Acute lymphoblastic leukemia (ALL) is the most common cancer affecting children. The T-ALL form of leukemia that emerges from early T lineage cells has a poorer prognosis than B-lineage ALL. The prognosis for relapsed T-ALL is very poor and new therapies are sorely needed. A joint study by Tampere University’s Faculty of Medicine and Health Technology in Finland, the Massachusetts General Research Institute, and the Harvard Stem Cell Institute discovered a new combination of drugs that is effective against T-ALL.
The finding is based on a previous discovery made by the Tampere University research group where the general tyrosine kinase inhibitor dasatinib was found to be effective in approximately one third of the tested patient samples.
In the treatment of leukemia, the efficacy of a single drug is usually lost quickly, so the new study searched for drug combinations that would have an enhanced synergistic effect with dasatinib. This was the case with temsirolimus, a drug that inhibits a parallel signaling pathway. The combination of the two drugs was more effective in eradicating leukemia cells in zebrafish and human disease than using a single drug.

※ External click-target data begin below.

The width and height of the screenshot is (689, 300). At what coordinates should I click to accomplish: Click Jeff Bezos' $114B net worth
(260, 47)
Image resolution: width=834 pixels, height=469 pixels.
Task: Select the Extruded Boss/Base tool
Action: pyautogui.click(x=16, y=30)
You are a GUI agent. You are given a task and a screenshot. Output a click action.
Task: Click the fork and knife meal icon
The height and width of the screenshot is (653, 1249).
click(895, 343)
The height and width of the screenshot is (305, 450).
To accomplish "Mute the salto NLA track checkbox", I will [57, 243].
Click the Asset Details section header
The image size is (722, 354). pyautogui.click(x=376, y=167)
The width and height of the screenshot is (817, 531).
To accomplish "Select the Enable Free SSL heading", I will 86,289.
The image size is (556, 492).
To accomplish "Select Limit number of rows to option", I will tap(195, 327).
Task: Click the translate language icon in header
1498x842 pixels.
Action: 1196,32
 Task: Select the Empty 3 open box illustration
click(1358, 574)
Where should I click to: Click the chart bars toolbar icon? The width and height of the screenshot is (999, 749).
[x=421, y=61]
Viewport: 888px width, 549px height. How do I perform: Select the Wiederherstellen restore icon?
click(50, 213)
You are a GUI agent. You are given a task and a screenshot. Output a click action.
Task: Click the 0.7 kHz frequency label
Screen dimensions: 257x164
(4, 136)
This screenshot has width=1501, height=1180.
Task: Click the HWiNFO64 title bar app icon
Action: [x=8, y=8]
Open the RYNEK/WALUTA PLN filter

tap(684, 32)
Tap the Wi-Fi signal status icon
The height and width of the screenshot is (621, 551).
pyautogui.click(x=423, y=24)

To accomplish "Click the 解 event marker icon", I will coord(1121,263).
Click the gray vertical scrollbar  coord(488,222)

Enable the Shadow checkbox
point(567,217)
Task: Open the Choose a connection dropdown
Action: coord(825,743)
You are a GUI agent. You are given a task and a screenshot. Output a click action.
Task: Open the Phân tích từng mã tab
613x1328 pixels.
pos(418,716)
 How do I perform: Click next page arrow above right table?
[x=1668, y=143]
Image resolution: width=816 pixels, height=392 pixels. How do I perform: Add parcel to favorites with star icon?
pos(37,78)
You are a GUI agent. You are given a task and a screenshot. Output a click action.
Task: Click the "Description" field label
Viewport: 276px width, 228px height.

“During this study, we developed a new drug screening method for the rapid assessment of drug responses in zebrafish leukemia samples. In this screen, an effective drug combination was found, which was later confirmed by several cell line models, patient samples and human leukemias grown in mice,” says Ph.D. Saara Laukkanen, the first author of the study.
“This has been a long project, taking four to five years, and as a result, we now understand the mechanism of action of these drugs at molecular level in T-ALL,” Laukkanen adds.
During the project, she spent six months as Visiting Researcher in the Department of Pathology at Massachusetts General Hospital in Boston with Professor David Langenau’s research group, with whom the project was carried out. She worked extensively with Ph.D. Alexandra Veloso, a research fellow in the Langenau team and co-lead author on the work.
“This is a promising new treatment option for T-acute leukemia. The next step is to take the discovery into clinical practice for patients with relapsed or refractory disease via early phase clinical trials,” says Research Director Olli Lohi, MD, Ph.D., from Tampere University and Tays Hospital’s Cancer Centre.
“The development of precision treatments is slow and requires accurate knowledge of the molecular mechanisms that cause and maintain disease. Here we utilized a specific dependency of T-ALL cells on certain signaling routes that the combination of dasatinib and temsirolimus shuts off,” Lohi says.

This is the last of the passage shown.